Dans la touffeur de Dakar : Dexter Johnson et le Star Band

Imaginez-vous au club de l'Etoile à Dakar (7, avenue Jean Jaurès, si ce genre de précision, vous fait voyager). On est en 1969, le grand saxophoniste d'origine nigériane, Dexter Johnson, dirige encore le Super Star pour quelques jours avant de partir à Abidjan. Les musiciens portent des costumes impeccables et jouent rien que pour vous une version hallucinée hallucinante de "Something You Got" de Wilson Picket en réinventant la langue anglaise, puis enchaînent avec un boogaloo irresistible. Vous ne pourrez plus jamais quitter la piste de danse : c'est vous le roi du boogaloo.
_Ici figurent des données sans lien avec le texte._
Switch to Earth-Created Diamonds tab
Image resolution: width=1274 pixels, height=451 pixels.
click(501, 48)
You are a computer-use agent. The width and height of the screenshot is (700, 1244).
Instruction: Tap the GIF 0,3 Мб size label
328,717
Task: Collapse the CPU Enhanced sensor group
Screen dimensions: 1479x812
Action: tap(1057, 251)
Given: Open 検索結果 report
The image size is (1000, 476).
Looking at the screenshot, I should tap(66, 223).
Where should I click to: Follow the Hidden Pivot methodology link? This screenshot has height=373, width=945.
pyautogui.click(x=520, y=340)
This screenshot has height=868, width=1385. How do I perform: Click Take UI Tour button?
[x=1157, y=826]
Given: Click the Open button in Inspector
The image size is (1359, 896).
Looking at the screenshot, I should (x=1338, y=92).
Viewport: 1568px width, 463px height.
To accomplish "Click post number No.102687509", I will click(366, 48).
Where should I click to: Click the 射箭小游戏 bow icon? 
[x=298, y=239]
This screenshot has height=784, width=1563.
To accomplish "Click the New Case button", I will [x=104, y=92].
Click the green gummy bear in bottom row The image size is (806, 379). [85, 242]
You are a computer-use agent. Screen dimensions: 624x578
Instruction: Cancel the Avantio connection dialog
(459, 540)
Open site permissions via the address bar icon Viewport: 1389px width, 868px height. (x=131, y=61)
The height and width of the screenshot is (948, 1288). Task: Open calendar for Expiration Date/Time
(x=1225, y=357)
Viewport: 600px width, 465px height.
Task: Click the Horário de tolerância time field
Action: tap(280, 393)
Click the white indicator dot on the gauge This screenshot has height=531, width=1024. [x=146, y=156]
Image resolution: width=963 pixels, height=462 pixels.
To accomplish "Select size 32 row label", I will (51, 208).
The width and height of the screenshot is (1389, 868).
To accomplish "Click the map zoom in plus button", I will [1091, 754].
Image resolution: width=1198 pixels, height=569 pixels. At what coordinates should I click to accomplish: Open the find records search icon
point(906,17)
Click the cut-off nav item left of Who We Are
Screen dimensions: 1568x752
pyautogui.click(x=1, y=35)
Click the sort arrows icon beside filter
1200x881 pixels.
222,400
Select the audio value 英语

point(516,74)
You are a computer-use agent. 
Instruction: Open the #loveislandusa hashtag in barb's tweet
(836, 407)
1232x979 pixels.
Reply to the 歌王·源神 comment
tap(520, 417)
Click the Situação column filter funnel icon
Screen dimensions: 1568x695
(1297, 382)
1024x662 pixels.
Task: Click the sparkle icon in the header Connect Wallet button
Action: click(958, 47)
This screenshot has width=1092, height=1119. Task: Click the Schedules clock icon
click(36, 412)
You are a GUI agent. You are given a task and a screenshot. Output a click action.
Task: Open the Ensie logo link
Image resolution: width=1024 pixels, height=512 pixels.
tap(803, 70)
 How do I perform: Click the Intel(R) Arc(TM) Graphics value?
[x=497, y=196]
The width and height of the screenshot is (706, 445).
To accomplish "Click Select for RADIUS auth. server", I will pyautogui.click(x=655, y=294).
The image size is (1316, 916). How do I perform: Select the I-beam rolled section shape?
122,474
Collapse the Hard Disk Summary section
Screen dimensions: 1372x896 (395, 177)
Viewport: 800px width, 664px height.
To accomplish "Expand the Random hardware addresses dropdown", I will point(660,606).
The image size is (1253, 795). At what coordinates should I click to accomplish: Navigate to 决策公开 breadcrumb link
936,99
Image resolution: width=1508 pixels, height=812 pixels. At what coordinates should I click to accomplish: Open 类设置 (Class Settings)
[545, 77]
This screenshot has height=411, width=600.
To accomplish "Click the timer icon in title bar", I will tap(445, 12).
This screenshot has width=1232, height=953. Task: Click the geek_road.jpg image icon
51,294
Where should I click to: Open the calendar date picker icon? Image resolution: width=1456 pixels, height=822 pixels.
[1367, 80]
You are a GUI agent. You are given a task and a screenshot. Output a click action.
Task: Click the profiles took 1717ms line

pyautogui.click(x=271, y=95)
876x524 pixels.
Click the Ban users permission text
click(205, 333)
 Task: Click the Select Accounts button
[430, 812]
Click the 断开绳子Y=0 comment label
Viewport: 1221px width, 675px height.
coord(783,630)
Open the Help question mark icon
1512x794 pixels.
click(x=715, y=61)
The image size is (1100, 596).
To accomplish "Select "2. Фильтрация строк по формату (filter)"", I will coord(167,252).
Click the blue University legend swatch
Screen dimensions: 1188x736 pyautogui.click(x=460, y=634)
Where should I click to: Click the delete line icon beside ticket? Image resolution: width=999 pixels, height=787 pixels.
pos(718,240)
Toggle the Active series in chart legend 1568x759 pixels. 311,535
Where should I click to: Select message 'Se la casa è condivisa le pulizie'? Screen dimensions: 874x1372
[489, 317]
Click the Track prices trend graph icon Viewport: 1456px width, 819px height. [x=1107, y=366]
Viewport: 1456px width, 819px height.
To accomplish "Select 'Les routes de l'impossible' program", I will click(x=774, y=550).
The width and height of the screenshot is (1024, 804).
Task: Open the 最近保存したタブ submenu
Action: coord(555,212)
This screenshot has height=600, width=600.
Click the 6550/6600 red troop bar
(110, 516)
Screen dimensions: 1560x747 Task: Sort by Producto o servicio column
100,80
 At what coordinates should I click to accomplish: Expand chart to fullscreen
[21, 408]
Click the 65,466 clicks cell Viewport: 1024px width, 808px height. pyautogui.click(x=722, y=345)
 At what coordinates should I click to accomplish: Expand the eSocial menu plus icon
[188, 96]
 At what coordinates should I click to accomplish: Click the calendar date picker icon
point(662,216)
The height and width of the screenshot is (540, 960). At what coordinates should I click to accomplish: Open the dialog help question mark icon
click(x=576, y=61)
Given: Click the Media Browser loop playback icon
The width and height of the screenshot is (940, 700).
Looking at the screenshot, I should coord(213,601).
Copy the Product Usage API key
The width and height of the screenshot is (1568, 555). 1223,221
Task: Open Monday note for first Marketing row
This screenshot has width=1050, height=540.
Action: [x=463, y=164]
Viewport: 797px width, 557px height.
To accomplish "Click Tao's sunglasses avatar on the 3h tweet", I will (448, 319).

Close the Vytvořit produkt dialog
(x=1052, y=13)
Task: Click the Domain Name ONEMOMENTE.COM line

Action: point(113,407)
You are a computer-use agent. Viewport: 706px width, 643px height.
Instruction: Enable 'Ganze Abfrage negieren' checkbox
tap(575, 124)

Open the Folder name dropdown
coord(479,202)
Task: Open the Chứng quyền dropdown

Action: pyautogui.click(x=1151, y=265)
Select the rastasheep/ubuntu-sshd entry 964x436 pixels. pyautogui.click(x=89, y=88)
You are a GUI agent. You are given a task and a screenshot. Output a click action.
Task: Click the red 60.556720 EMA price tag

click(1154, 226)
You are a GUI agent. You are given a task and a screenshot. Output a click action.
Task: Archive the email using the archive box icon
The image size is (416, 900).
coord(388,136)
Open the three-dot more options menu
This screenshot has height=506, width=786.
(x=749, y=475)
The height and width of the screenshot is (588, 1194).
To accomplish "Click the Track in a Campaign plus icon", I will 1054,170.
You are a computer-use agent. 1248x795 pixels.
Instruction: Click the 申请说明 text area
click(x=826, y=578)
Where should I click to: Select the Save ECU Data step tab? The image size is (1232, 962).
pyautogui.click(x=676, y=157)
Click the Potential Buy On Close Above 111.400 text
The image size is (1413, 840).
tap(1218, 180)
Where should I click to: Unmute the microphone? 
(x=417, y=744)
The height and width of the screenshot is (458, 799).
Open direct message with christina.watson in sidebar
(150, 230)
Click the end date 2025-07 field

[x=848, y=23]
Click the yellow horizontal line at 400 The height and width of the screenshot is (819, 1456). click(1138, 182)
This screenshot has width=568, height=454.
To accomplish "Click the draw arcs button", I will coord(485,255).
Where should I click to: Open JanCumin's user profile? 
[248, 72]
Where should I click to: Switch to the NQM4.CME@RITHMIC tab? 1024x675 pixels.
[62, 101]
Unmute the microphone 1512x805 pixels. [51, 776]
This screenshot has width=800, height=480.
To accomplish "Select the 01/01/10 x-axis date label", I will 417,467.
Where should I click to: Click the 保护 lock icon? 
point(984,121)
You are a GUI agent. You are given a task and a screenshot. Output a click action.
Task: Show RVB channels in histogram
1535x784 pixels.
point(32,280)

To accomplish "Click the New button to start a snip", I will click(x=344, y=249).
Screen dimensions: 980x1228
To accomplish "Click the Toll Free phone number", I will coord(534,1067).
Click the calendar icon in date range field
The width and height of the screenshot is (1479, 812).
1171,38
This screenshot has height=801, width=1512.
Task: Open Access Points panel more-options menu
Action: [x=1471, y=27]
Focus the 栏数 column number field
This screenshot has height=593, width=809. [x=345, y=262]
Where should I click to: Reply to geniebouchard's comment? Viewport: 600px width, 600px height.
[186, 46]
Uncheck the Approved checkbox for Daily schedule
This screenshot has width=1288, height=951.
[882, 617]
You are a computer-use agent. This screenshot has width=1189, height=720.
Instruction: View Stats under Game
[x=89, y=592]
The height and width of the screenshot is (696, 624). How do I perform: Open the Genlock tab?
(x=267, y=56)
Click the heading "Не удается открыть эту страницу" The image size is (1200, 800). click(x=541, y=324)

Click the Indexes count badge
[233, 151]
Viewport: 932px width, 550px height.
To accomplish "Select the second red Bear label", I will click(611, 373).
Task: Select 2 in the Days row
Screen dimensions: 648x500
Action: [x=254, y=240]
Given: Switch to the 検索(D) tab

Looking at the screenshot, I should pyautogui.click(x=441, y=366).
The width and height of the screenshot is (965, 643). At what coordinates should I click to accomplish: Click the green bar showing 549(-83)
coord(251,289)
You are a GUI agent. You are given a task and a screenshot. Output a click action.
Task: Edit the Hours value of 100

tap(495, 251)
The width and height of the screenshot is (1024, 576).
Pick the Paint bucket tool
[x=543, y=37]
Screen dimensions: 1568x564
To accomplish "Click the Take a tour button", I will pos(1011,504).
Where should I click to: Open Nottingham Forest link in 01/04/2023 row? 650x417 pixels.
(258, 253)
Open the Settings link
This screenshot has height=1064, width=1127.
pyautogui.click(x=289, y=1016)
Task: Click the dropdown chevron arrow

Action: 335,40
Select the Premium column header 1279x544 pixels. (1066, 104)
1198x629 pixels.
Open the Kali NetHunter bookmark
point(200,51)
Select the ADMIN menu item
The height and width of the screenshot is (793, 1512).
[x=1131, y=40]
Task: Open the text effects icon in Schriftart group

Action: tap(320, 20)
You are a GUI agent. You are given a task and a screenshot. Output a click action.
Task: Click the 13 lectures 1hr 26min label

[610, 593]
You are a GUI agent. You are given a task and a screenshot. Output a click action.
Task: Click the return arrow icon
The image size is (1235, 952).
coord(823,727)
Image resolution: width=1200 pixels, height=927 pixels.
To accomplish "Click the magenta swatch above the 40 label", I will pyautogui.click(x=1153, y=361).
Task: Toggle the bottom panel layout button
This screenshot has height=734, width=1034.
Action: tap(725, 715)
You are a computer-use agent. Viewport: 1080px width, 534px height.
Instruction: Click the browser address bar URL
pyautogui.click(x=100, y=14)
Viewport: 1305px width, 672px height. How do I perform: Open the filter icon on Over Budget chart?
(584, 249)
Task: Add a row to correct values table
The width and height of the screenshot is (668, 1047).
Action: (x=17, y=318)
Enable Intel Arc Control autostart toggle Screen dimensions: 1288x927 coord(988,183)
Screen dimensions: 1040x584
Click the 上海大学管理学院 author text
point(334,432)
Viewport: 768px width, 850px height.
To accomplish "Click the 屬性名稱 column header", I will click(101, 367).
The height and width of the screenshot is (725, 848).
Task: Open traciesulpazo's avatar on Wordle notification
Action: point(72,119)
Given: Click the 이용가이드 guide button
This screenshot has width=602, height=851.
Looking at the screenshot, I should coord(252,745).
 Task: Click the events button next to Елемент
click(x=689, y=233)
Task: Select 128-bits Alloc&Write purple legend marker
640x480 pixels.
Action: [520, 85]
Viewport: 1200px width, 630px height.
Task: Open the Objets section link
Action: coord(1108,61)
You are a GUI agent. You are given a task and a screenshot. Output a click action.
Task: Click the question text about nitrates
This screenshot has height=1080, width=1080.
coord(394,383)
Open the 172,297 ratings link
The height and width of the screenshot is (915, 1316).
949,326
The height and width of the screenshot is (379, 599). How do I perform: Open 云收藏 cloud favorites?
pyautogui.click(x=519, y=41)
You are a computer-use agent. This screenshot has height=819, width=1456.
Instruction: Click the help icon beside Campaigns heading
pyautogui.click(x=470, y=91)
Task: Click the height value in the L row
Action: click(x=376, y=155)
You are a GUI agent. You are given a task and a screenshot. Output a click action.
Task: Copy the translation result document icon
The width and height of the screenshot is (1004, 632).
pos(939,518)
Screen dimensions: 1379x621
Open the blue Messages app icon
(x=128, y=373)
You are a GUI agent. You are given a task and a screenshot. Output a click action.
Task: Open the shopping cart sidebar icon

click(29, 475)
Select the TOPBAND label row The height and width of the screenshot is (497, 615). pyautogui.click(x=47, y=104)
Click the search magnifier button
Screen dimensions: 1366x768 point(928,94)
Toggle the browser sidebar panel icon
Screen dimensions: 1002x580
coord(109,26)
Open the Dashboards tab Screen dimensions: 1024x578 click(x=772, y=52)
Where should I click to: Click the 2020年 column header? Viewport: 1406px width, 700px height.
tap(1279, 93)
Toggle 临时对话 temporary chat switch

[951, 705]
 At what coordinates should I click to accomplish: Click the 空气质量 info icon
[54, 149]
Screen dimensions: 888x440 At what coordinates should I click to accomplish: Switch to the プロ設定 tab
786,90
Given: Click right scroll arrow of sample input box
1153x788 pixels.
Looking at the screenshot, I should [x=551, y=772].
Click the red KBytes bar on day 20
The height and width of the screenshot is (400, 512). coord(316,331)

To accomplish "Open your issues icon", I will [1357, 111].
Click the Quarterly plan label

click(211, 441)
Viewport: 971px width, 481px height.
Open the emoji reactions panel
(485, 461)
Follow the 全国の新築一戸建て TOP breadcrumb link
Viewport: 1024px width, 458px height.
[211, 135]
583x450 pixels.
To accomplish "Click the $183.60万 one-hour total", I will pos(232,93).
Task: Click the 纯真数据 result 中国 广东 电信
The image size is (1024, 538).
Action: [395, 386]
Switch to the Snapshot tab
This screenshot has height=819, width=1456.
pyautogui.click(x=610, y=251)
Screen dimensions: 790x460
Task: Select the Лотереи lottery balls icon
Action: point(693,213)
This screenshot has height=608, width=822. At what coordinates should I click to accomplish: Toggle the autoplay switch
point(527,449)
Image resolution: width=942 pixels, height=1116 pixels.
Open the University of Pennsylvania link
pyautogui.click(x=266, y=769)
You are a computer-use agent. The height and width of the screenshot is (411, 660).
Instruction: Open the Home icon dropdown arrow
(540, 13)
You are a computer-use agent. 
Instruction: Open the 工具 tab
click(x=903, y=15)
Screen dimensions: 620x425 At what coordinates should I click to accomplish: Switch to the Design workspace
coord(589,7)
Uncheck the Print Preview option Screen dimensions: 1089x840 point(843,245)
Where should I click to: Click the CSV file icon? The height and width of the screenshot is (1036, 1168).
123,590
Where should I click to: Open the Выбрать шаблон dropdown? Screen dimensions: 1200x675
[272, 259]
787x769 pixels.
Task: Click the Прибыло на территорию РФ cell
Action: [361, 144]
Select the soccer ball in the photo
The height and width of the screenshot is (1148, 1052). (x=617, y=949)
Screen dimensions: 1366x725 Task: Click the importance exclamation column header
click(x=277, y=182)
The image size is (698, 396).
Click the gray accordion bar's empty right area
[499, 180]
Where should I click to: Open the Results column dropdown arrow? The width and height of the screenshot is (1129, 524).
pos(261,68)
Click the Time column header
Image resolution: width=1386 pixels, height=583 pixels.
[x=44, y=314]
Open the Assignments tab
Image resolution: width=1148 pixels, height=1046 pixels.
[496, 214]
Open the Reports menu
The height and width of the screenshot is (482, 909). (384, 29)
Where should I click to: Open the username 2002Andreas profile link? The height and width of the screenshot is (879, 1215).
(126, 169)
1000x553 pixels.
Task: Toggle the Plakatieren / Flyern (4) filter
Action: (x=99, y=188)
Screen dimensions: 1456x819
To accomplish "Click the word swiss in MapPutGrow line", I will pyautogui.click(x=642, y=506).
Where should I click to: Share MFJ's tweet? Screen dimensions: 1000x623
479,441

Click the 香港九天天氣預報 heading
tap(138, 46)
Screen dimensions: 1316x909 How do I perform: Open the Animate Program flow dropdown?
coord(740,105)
PS : Le son n'est pas absolument parfait mais on peut être sûr que le label grec (hommage à la Grèce) Teranga Beat entièrement consacré à la musique sénégambienne a fait au mieux dans sa toute récente réédition. On vous recommande  chaudement de vous jeter sur leur catalogue.


vendredi 27 juin 2014

Homme sandwich


Combien connaissez-vous de morceaux de musique sur les sandwichs? en 1992, Souleymane Faye rend hommage au goûter populaire des enfants sénégalais : des croquettes de poisson frites dans une demi baguette, le fameux Pain Boulette.

La recette des boulettes mélange poisson, tomates, oignons, pain rassis et épices. La recette de la chanson est une mixture de Rythm and blues, de Mickael Jackson, de Jerk et de Mbalax wolof.

l'album de trouve chez Aduna, un bon site de musiques ouest-africaines récentes.